YOUR OBJECTIVE
Below are some records. Retype exactly the lines from the one containing "Given: Toggle 閲覧数" through the one containing "You are a computer-use agent.", both included, skipping every picture.

#### DATA EXTRACTS

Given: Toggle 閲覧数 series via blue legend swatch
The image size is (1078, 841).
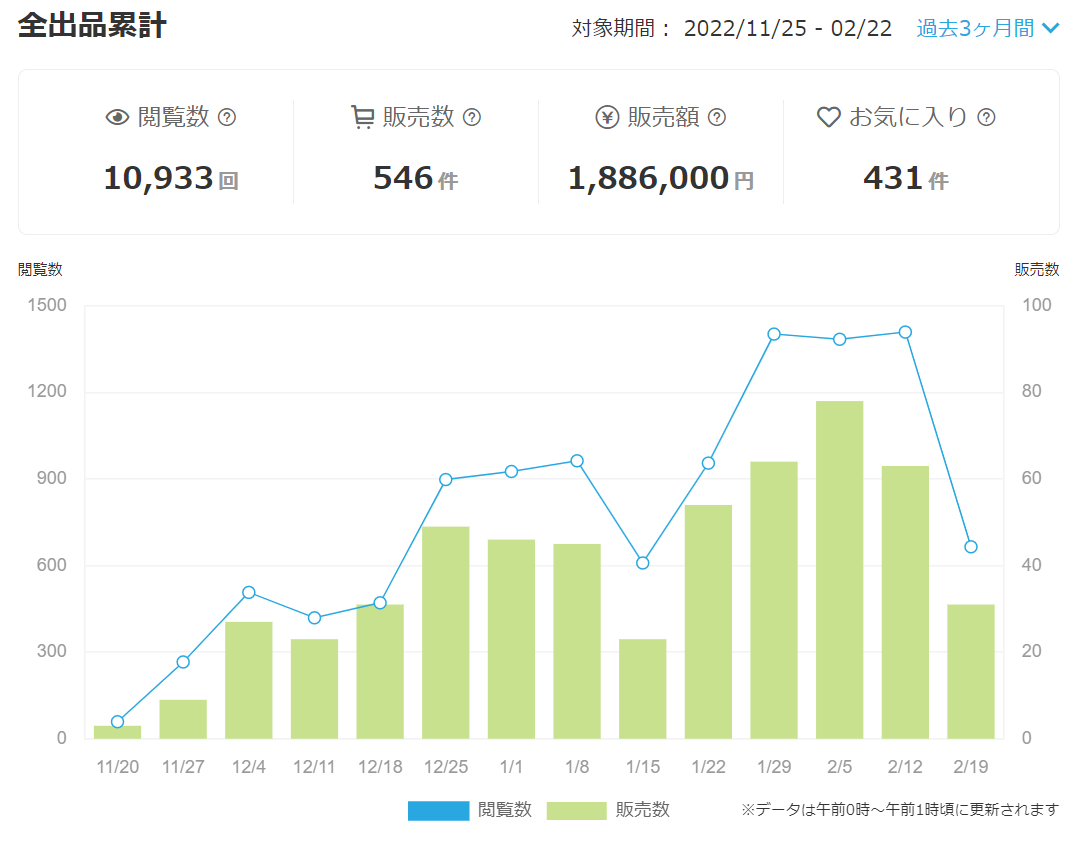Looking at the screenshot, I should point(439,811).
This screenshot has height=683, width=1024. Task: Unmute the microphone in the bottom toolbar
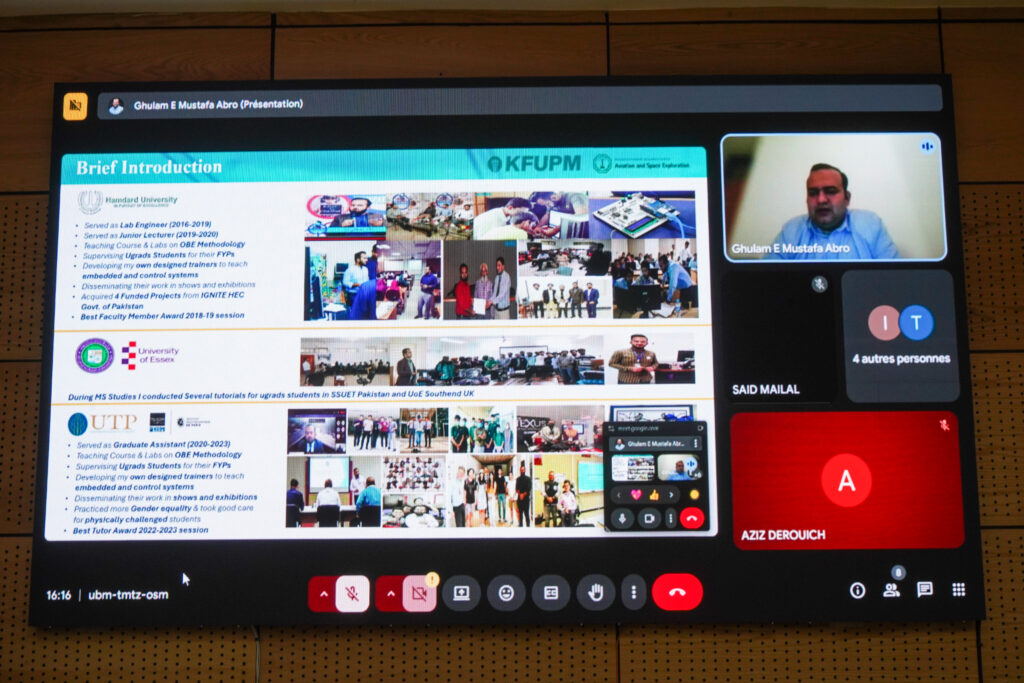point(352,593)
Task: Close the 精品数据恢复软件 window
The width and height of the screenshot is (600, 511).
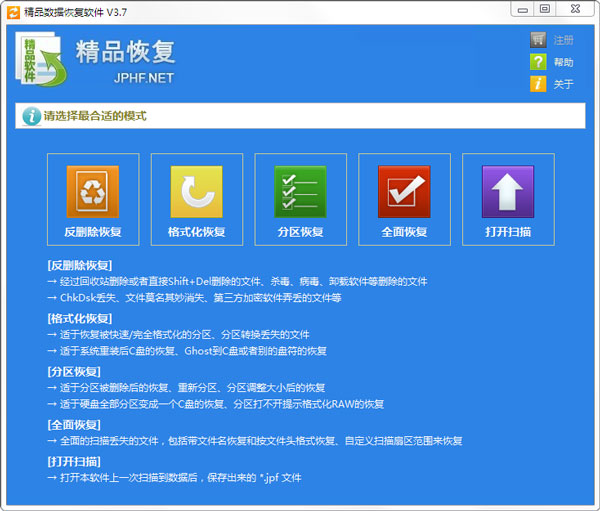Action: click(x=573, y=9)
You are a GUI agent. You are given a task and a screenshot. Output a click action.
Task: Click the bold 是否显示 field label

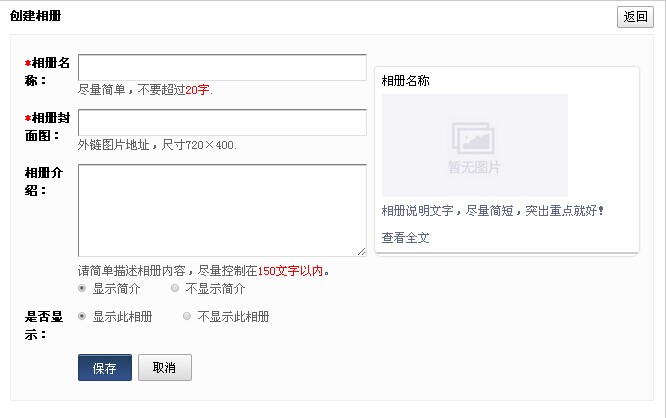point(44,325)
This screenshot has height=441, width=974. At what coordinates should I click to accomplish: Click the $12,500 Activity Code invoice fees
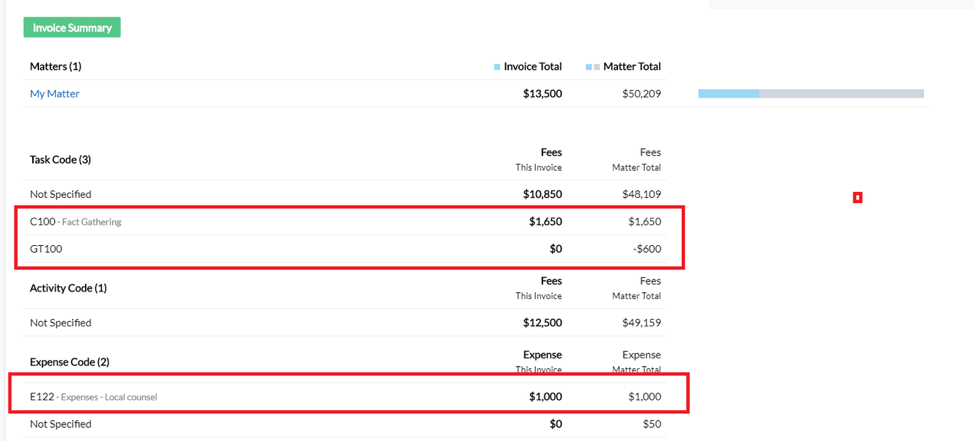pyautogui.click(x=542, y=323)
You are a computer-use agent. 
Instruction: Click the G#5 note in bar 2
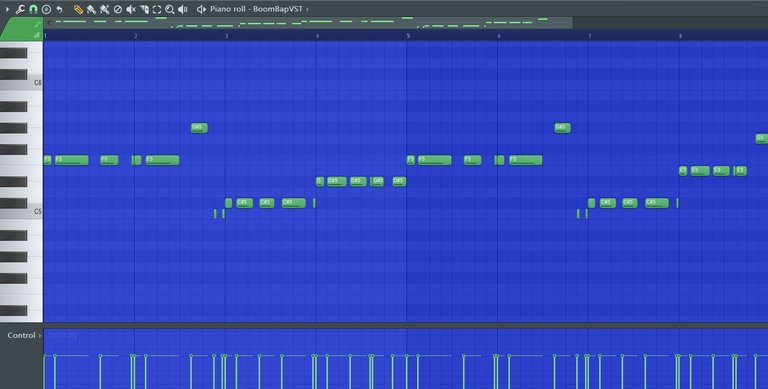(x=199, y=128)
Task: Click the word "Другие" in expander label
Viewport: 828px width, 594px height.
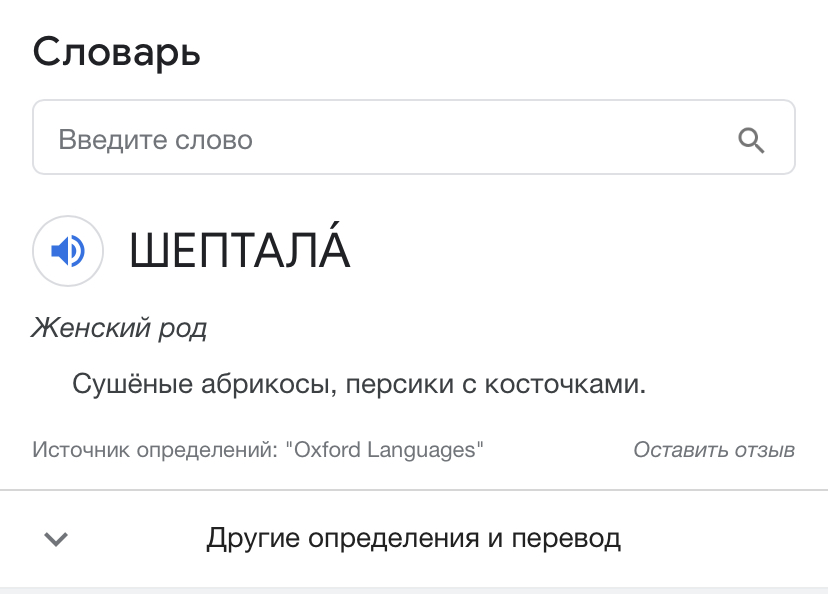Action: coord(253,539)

########
#### DATA EXTRACTS

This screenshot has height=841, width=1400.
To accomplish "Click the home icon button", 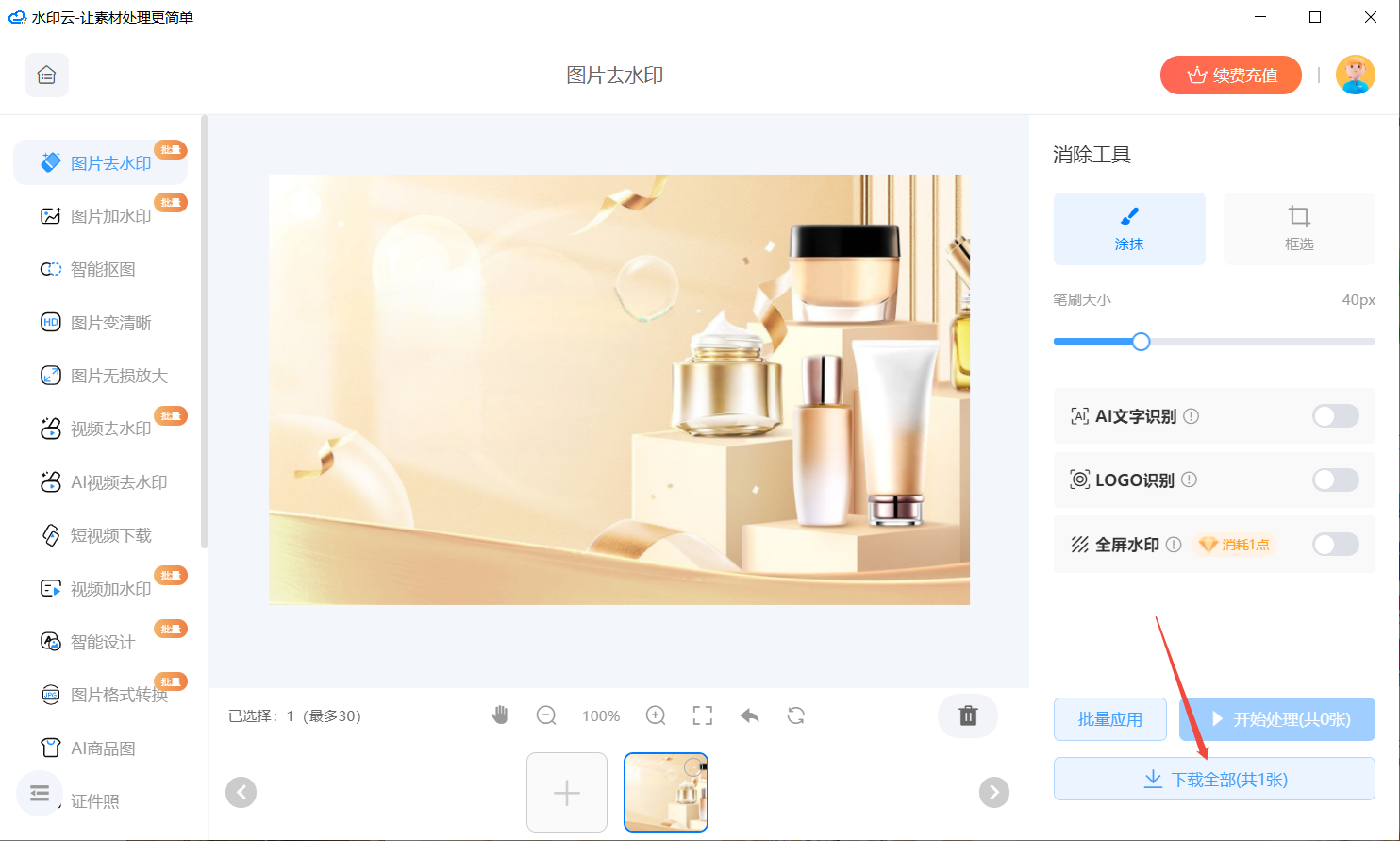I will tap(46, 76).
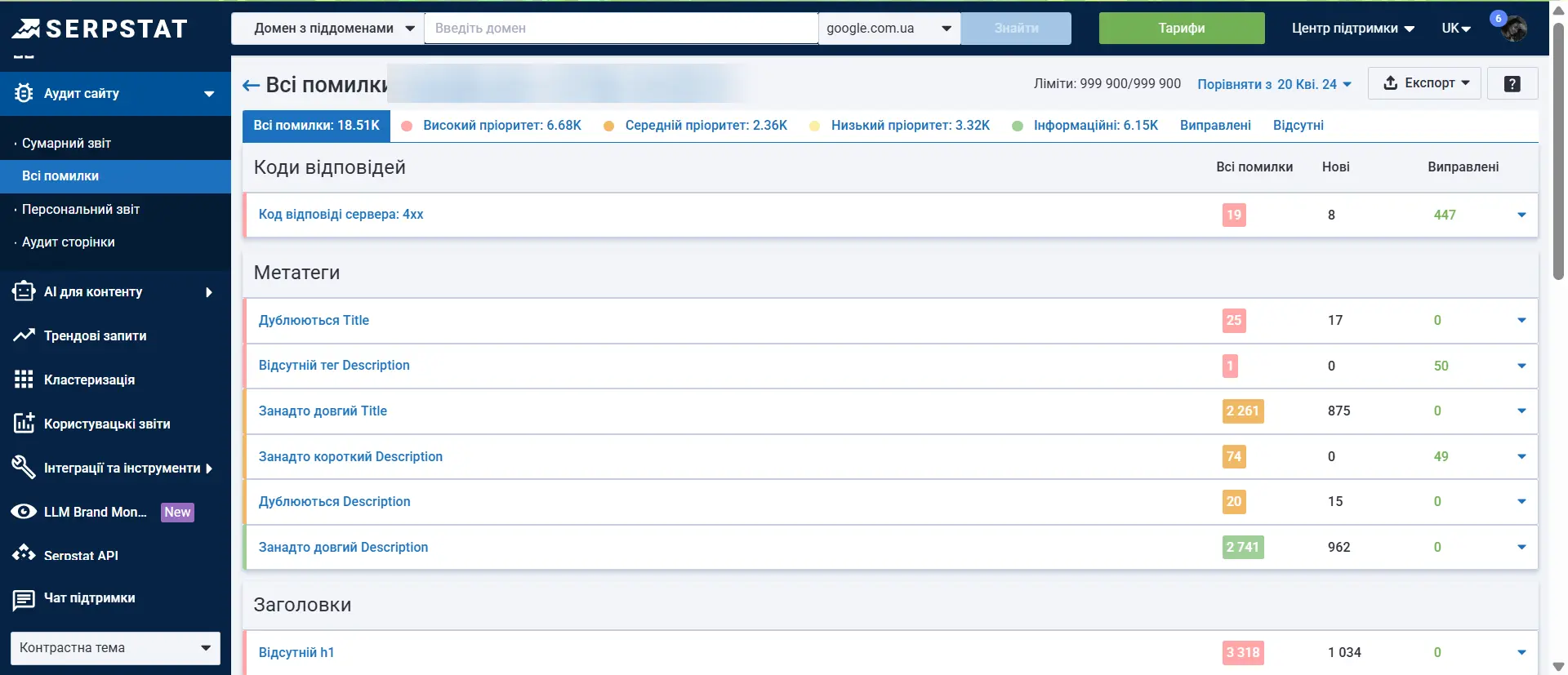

########
#### DATA EXTRACTS

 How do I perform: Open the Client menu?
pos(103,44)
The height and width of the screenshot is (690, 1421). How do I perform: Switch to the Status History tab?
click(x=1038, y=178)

########

ANSWER AREA
Given: Toggle 閲覧数 series via blue legend swatch
The image size is (1078, 841).
Looking at the screenshot, I should point(439,811).
This screenshot has height=683, width=1024. Task: Unmute the microphone in the bottom toolbar
point(352,593)
Task: Close the 精品数据恢复软件 window
The width and height of the screenshot is (600, 511).
Action: click(x=573, y=9)
You are a GUI agent. You are given a task and a screenshot. Output a click action.
Task: Click the bold 是否显示 field label

point(44,325)
This screenshot has height=441, width=974. At what coordinates should I click to accomplish: Click the $12,500 Activity Code invoice fees
pyautogui.click(x=542, y=323)
You are a computer-use agent. 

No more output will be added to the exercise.